_Work instructions_:
Please give again, word for word, the line that contains "Where should I click to: Open the help" and every line after it to the end of the data, with no other lines.

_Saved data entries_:
• • • •
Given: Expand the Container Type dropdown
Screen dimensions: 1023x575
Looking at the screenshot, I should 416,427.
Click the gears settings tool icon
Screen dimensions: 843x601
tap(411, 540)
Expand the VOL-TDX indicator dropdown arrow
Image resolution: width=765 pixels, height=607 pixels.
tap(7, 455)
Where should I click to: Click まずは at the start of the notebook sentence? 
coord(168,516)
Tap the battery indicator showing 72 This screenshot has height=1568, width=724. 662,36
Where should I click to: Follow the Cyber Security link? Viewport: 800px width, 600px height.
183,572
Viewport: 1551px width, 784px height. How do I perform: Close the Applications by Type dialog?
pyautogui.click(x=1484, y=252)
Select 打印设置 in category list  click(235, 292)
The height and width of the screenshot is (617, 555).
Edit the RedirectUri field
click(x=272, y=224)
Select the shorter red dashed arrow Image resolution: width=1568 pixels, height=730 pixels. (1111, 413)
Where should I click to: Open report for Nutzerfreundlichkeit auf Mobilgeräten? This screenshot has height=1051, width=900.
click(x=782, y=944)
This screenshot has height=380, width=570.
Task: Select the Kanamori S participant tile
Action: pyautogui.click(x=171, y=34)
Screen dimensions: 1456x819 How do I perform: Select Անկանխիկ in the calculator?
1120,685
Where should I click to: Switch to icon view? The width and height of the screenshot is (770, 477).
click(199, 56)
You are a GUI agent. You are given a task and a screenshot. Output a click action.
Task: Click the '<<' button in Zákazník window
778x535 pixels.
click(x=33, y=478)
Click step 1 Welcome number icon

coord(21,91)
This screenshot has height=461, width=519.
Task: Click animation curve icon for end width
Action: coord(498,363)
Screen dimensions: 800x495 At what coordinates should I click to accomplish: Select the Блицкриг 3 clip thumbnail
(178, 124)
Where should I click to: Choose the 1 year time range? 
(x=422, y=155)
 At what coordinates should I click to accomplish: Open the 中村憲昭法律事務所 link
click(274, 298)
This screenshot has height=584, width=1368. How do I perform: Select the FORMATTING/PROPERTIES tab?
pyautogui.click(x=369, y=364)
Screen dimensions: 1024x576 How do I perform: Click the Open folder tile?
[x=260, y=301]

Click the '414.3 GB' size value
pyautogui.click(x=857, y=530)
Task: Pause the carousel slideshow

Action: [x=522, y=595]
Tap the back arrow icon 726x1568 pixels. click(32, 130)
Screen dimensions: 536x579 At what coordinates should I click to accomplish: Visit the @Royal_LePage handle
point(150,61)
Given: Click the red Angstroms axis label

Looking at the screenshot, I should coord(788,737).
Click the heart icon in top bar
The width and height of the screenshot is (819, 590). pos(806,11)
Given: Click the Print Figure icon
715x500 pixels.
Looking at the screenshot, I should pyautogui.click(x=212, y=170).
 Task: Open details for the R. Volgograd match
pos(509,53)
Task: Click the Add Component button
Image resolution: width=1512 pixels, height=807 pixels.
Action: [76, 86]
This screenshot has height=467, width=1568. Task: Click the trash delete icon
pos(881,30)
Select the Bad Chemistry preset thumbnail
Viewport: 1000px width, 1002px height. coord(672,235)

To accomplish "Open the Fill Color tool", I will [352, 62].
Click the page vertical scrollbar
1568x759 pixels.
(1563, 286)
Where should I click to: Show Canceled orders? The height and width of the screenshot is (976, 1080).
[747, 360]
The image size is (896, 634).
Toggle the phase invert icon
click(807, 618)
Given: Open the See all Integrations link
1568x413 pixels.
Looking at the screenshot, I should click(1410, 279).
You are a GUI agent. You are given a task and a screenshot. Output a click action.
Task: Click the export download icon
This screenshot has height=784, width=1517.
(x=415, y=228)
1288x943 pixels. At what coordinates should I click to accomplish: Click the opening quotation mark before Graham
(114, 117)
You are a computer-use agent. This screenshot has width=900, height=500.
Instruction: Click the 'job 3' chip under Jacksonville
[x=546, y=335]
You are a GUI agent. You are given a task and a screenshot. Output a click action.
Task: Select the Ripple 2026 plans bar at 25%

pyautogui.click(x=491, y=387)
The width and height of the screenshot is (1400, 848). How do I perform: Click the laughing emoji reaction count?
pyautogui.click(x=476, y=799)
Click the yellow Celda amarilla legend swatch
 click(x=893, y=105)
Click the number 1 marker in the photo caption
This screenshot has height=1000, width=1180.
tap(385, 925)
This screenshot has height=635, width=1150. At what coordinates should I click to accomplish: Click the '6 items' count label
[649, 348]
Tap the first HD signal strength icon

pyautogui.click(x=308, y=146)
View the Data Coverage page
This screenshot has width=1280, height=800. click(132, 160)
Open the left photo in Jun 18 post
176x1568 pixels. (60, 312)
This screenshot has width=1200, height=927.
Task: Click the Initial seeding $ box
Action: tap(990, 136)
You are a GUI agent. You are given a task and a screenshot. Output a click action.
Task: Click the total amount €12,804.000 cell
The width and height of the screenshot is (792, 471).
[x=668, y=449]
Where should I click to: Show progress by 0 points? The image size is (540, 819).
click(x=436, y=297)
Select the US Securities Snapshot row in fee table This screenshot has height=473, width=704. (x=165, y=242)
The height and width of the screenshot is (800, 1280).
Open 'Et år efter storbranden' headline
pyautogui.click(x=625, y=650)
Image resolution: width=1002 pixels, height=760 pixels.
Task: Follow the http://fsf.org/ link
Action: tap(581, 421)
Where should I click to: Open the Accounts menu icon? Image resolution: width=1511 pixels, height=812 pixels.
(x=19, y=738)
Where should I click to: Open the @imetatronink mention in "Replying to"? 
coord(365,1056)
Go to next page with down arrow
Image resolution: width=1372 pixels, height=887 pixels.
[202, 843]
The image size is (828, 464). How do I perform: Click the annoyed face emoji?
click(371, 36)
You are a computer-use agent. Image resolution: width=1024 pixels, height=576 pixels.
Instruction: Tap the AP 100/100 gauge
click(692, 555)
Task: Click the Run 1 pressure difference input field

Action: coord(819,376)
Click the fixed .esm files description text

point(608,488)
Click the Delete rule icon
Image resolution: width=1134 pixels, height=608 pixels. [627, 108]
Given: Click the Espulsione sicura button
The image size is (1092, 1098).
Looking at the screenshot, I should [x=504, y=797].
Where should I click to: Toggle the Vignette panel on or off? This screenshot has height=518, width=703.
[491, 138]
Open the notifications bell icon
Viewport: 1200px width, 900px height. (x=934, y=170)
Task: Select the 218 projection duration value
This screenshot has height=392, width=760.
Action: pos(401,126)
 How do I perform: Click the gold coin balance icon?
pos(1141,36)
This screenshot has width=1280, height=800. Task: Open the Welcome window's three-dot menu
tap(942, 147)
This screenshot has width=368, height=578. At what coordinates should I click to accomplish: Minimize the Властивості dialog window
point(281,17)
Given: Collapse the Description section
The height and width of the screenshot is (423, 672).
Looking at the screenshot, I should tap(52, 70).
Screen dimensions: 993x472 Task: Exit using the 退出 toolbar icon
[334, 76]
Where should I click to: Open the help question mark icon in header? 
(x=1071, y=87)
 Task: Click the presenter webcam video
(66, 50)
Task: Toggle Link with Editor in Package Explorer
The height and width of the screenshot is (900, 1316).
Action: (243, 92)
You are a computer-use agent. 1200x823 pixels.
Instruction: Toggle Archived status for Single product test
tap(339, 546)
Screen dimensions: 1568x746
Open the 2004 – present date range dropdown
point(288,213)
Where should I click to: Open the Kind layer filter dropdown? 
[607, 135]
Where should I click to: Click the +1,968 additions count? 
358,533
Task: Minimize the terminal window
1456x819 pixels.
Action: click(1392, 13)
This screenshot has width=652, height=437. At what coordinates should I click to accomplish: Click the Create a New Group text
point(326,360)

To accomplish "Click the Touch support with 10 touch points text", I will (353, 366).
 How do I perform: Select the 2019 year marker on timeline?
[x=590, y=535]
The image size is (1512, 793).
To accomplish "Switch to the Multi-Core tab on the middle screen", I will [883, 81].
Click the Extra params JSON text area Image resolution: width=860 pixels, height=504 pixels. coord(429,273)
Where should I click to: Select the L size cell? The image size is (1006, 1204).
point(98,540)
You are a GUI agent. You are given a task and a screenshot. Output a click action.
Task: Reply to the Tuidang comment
• • • •
_Answer space_:
Where should I click to: Open the help question mark icon in header? 
(x=1071, y=87)
 Task: Click the presenter webcam video
(66, 50)
Task: Toggle Link with Editor in Package Explorer
The height and width of the screenshot is (900, 1316).
Action: (243, 92)
You are a computer-use agent. 1200x823 pixels.
Instruction: Toggle Archived status for Single product test
tap(339, 546)
Screen dimensions: 1568x746
Open the 2004 – present date range dropdown
point(288,213)
Where should I click to: Open the Kind layer filter dropdown? 
[607, 135]
Where should I click to: Click the +1,968 additions count? 
358,533
Task: Minimize the terminal window
1456x819 pixels.
Action: click(1392, 13)
This screenshot has width=652, height=437. At what coordinates should I click to accomplish: Click the Create a New Group text
point(326,360)

To accomplish "Click the Touch support with 10 touch points text", I will (353, 366).
 How do I perform: Select the 2019 year marker on timeline?
[x=590, y=535]
The image size is (1512, 793).
To accomplish "Switch to the Multi-Core tab on the middle screen", I will [883, 81].
Click the Extra params JSON text area Image resolution: width=860 pixels, height=504 pixels. coord(429,273)
Where should I click to: Select the L size cell? The image size is (1006, 1204).
point(98,540)
You are a GUI agent. You are given a task and a screenshot. Output a click action.
Task: Reply to the Tuidang comment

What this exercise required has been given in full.